> _WORK ITEM_:
Working through the entries below, find how many lines include "podmínky", then write only that number.
· · · · · · ·
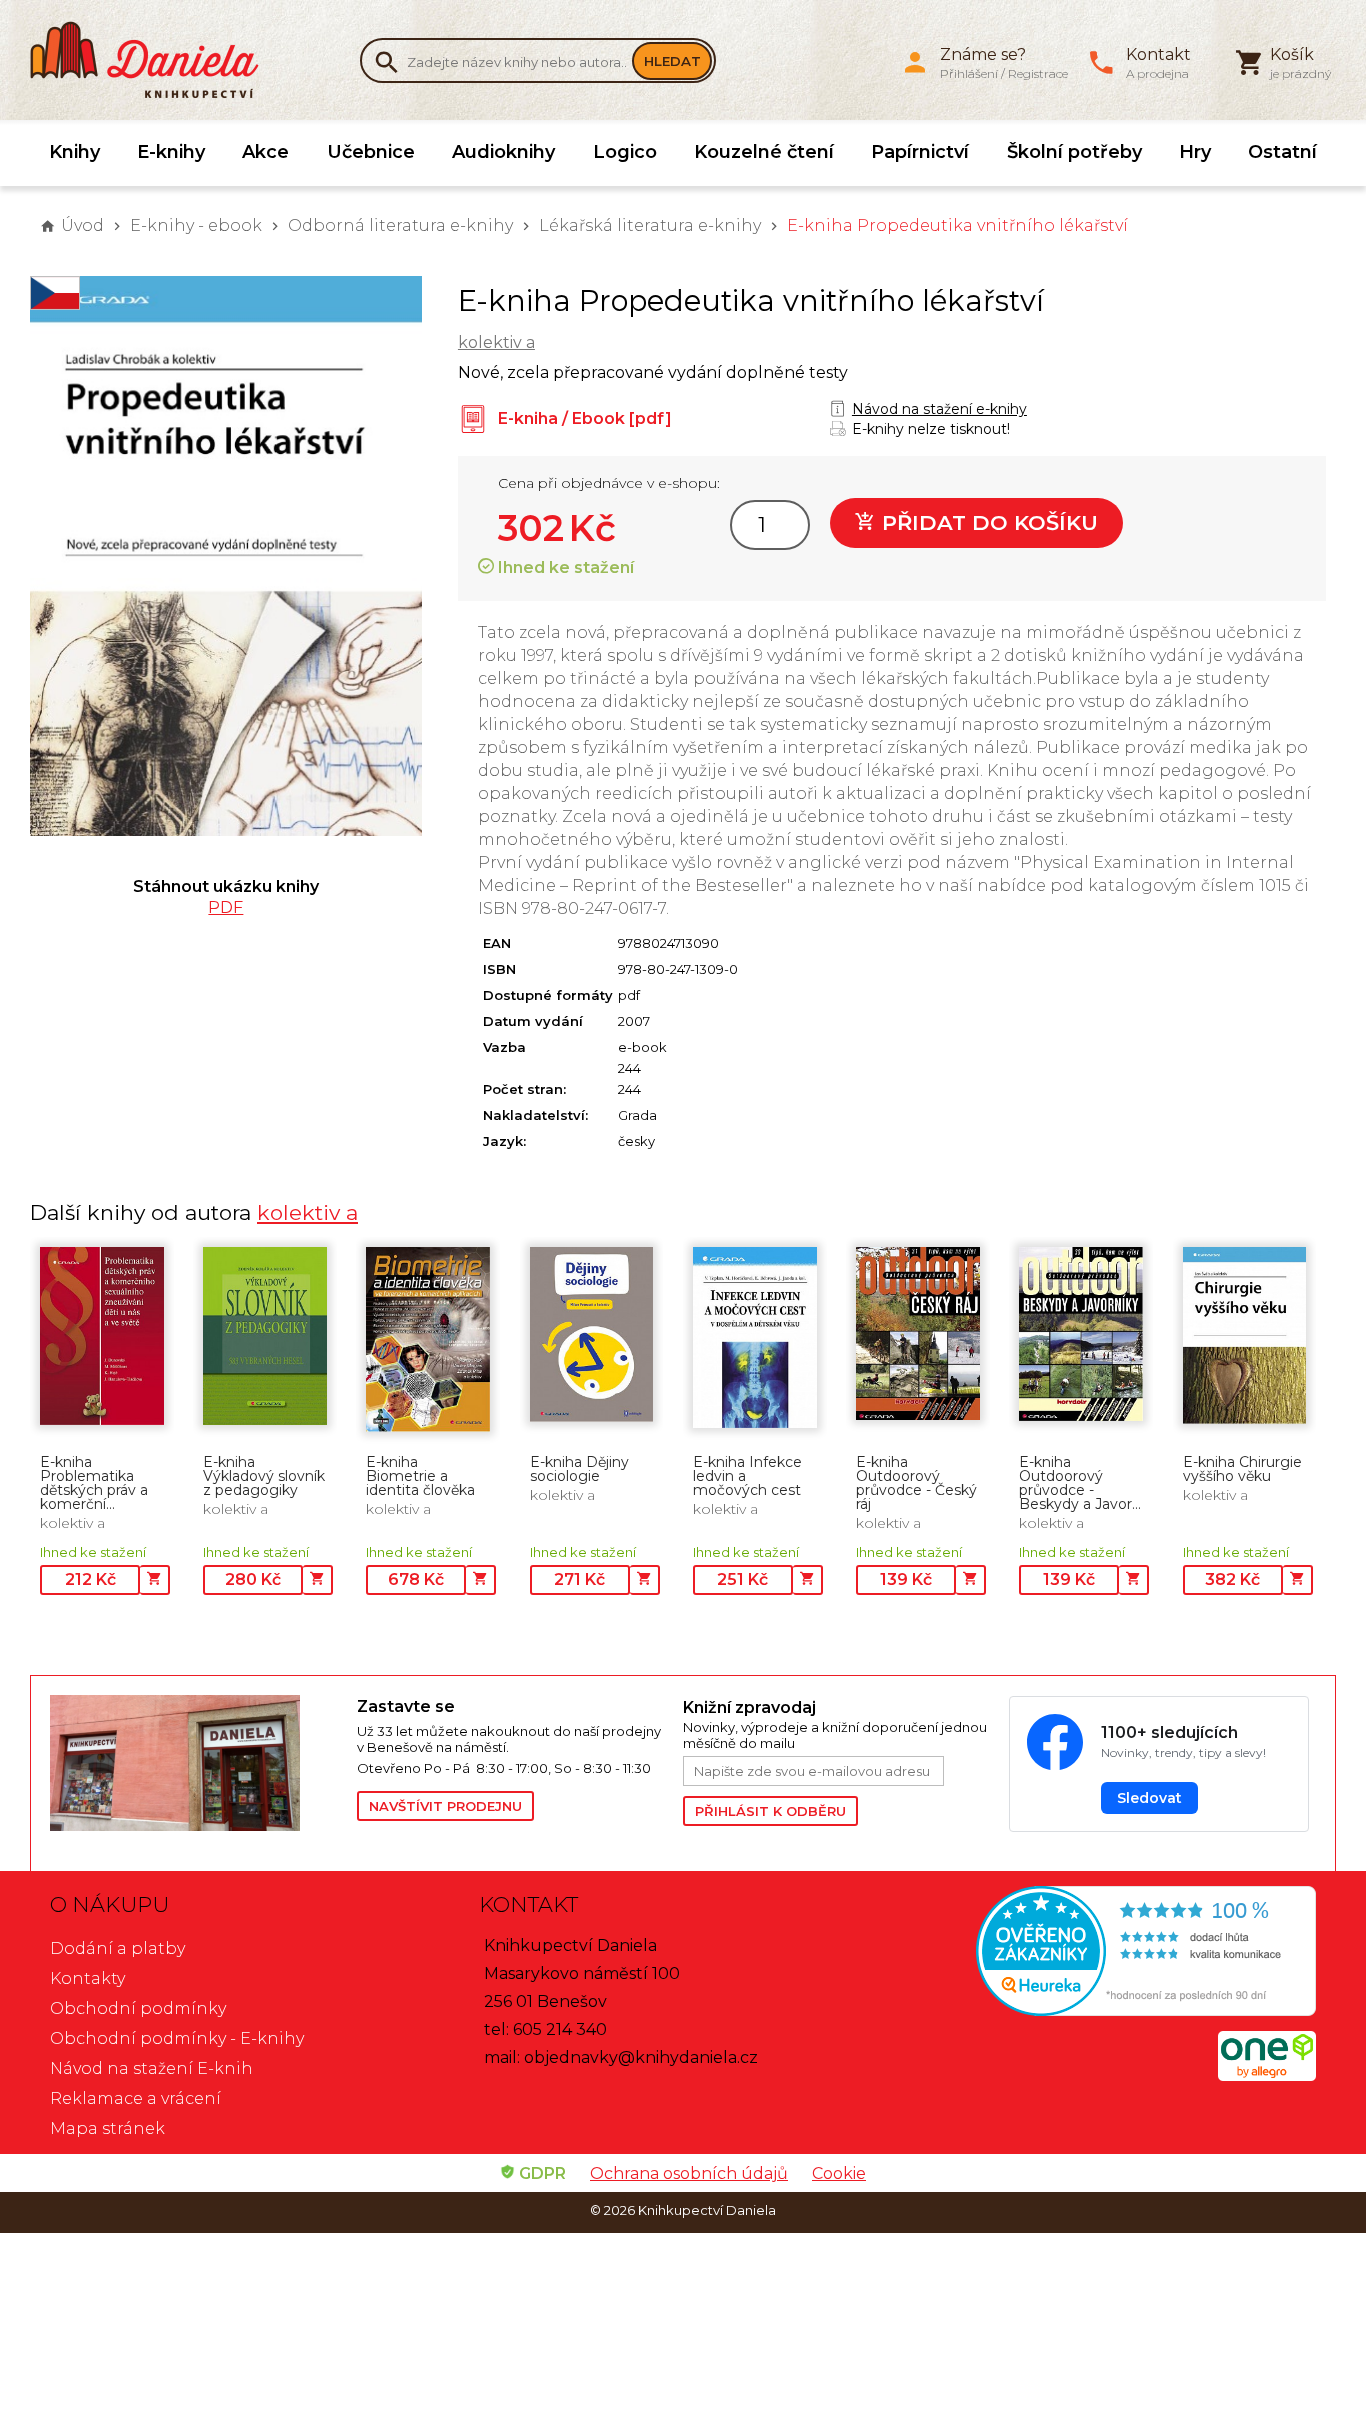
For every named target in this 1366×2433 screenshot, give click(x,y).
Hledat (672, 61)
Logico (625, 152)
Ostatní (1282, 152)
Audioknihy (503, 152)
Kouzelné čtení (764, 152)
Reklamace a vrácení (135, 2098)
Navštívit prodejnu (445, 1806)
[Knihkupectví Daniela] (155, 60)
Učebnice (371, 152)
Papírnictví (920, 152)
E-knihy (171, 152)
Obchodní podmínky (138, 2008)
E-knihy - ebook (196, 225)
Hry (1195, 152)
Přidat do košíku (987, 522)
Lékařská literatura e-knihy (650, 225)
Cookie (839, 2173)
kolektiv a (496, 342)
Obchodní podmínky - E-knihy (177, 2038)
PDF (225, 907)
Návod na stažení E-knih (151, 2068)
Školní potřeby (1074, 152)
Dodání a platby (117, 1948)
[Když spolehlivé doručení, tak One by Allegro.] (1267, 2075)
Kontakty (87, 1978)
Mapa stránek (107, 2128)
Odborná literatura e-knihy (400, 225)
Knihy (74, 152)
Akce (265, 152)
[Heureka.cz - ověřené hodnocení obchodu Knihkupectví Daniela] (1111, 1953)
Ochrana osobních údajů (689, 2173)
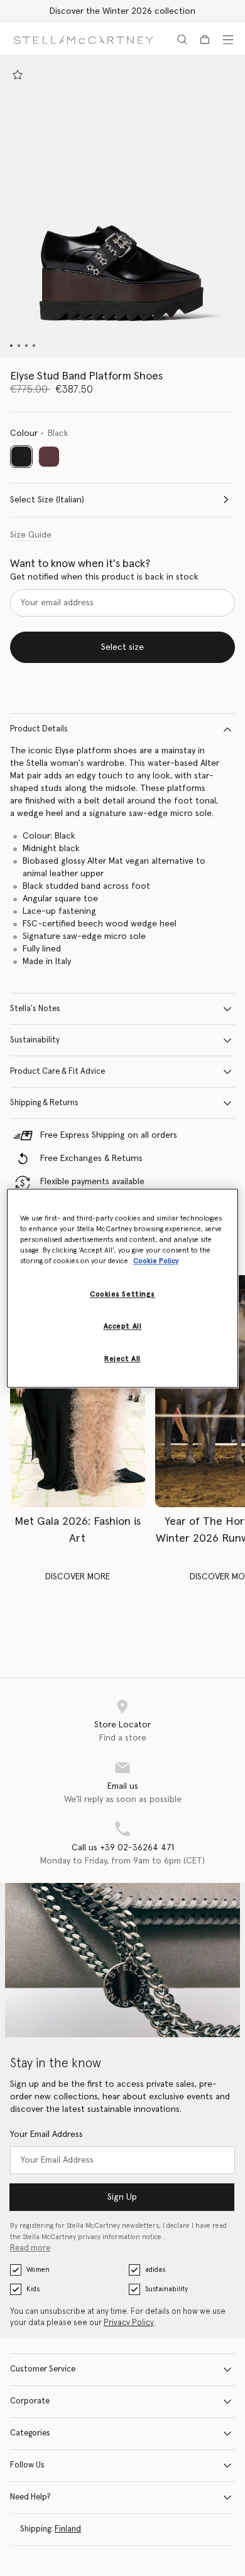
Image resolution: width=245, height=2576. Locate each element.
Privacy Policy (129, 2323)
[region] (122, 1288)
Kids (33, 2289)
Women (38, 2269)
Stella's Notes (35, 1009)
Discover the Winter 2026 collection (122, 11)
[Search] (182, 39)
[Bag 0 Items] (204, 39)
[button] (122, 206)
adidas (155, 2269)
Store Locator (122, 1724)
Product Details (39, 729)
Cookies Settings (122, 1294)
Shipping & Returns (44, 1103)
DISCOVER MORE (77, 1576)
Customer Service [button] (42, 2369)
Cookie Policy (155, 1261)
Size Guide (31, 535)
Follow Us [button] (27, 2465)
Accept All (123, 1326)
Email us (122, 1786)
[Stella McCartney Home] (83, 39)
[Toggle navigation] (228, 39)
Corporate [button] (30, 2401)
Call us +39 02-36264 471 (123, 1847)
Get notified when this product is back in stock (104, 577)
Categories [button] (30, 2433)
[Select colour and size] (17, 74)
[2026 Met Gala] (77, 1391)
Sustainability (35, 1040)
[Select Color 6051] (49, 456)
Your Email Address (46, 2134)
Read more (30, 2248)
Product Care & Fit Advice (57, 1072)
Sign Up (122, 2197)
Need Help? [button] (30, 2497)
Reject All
· · · · · · ·
> _TASK RESPONSE_:
2